5. Traditionnellement, les politiques familiales françaises se concentrent sur les familles nombreuses (par la progressivité des prestations sociales et du quotient familial). Plus le nombre d’enfants est important, plus les mécanismes sont favorables. L’orientation est clairement, depuis l’origine, nataliste. L’illustration criante est celles des allocations familiales : rien au premier enfant, environ 130 euros par mois au deuxième, environ 300 au troisième. D’autres pays font ce choix de la progressivité ou de la prime selon le nombre d’enfants. La France est, rappelons-le, le seul État membre de l’UE à ne pas verser d’allocations familiales au premier enfant[8].
6. La gouvernance des politiques familiales apparaît très éclatée entre de multiples opérateurs[9]. Classiquement, la branche famille de la Sécurité sociale (les caisses d’allocations familiales – CAF) se trouve au cœur des dispositifs. Mais elle est de plus en plus concurrencée par l’État qui détient le monopole de la norme, et par les collectivités territoriales qui participent de façon croissante aux politiques sociales. Surtout, malgré la présence, dans la plupart des gouvernements constitués depuis une quinzaine d’années, d’un ministre de la Famille, celui-ci doit toujours davantage composer avec ses collègues chargés du Budget, de l’Éducation ou encore de l’Emploi. Si les politiques familiales à la française semblent dotées d’une forte cohésion, elles se révèlent de plus en plus dispersées.
7. D’abord développée pour les salariés de l’industrie et du commerce comme un risque de Sécurité sociale – la politique familiale française est très liée à l’emploi de par son histoire, notamment dans son financement, qui repose sur des cotisations patronales. Généralisées depuis 1978, il est régulièrement affirmé qu’il n’y aurait plus forcément de raison de financer les prestations familiales par des charges pesant sur le coût du travail[10]. Cette singularité, liée à un État providence de tradition bismarckienne, s’atténue avec la fiscalisation progressive des outils relevant de la politique familiale. Il est possible qu’à terme – en témoignent les débats autour de la TVA sociale – la plus grande partie des politiques familiales soit financée par le biais de la fiscalité. Que ceci soit un bien ou un mal.
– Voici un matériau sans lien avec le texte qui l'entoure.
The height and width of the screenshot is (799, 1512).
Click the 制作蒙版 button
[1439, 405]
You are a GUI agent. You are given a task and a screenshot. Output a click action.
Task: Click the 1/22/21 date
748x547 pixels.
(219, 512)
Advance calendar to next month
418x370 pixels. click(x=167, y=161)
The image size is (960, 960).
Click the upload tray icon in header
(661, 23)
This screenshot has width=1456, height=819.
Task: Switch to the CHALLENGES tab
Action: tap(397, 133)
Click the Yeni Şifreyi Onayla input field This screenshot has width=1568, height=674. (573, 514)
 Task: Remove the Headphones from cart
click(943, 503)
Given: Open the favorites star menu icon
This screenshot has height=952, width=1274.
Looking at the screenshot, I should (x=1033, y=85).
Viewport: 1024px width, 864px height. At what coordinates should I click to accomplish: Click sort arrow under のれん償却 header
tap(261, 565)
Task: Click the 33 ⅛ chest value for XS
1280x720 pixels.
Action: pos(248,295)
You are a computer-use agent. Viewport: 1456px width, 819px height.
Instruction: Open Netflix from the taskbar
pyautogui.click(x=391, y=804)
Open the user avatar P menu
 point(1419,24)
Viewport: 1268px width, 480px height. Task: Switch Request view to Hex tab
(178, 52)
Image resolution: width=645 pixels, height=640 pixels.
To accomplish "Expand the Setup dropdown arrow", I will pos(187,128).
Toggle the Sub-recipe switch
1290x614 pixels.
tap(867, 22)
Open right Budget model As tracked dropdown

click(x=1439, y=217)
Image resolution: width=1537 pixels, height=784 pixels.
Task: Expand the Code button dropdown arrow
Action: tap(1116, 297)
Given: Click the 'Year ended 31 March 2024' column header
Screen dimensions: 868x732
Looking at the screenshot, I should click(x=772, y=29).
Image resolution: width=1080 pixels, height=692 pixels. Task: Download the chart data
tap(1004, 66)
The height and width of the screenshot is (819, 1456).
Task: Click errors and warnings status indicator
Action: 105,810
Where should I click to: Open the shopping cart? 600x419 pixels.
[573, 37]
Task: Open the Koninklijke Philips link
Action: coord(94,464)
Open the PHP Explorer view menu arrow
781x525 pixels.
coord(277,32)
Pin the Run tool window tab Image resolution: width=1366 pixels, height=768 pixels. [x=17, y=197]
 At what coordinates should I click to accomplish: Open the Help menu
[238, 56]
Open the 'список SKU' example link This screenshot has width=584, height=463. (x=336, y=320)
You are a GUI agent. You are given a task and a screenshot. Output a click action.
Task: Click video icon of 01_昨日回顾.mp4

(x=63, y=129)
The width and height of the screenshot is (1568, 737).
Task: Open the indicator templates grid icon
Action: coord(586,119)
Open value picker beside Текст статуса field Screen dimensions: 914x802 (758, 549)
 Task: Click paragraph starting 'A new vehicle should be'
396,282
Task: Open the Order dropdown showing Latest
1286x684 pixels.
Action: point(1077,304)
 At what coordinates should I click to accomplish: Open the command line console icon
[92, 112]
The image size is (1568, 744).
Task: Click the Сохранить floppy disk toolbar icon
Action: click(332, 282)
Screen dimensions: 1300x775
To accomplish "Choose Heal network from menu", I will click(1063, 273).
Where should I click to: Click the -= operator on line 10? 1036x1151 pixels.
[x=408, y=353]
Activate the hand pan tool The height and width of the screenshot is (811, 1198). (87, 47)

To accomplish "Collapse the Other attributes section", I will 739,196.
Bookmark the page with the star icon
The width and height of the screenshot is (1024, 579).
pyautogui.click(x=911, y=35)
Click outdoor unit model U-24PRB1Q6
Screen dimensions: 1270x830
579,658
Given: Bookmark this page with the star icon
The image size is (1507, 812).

8. Concernant leurs effets, les politiques familiales à la française sont, comparativement, plus défavorables aux classes moyennes. La courbe de leurs effets redistributifs (prestations et fiscalité) suit, en effet, le profil d’un « U ». Les moins favorisés bénéficient des prestations ; les plus favorisés bénéficient des allègements fiscaux. Au milieu, les « classes moyennes » ne bénéficient pas aussi nettement que les plus modestes des prestations, et pas aussi fortement des avantages fiscaux que les plus aisés. Ce profil en « U » est discuté[11]. Pour certains, la mesure des performances de la politique familiale ne saurait se faire qu’en fonction de la compensation de la perte de niveau de vie occasionnée par la présence d’enfants. Il n’en reste pas moins que cette courbe est bien la description d’une réalité des incidences du système socio-fiscal sur le revenu des ménages, distinguant assez nettement la France de nombreux autres pays riches[12].
9. Sur le plan des réussites, le taux relativement élevé de fécondité – situant la France, selon les années, au premier ou au deuxième rang européen derrière l’Irlande, avec plus de deux enfants par femme – est très souvent avancé comme le principal succès des politiques familiales à la française. Le constat est discutable car la corrélation entre niveau de dépenses familiales et niveau de fécondité n’a rien d’évident. Il n’en reste pas moins que la France, dans les instances européennes ou dans d’autres cercles internationaux (comme l’OCDE) fait valoir cet argument, avec une situation démographique bien moins dégradée que nombre de pays riches.
10. Sur le plan des échecs et des insuffisances, de très nettes faiblesses sont mises en avant pour ce qui relève du traitement efficace de la monoparentalité et de la pauvreté des enfants. Des critiques soulignent également le caractère paradoxal des mesures en faveur des mères, conduisant à soutenir à la fois le maintien en activité et le maintien au foyer. Il est vrai que ce ne sont pas là les visées originelles des politiques françaises. Il s’agit pourtant probablement de chantiers de très grande importance pour l’avenir.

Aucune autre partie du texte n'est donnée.